[Async-sig] "Coroutines" sometimes run without being scheduled on an event loop

Chris Jerdonek chris.jerdonek at gmail.com
Thu May 3 16:56:12 EDT 2018


It would probably be hard for people to find at this point all the
places they might be relying on this behavior (if anywhere), but isn't
this a basic documented property of coroutines?

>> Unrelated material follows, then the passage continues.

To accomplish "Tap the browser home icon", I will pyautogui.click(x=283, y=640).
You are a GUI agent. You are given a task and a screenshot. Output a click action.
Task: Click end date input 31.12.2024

>From the introduction section on coroutines [1]:

> Calling a coroutine does not start its code running – the coroutine object returned by the call doesn’t do anything until you schedule its execution. There are two basic ways to start it running: call await coroutine or yield from coroutine from another coroutine (assuming the other coroutine is already running!), or schedule its execution using the ensure_future() function or the AbstractEventLoop.create_task() method.

> Coroutines (and tasks) can only run when the event loop is running.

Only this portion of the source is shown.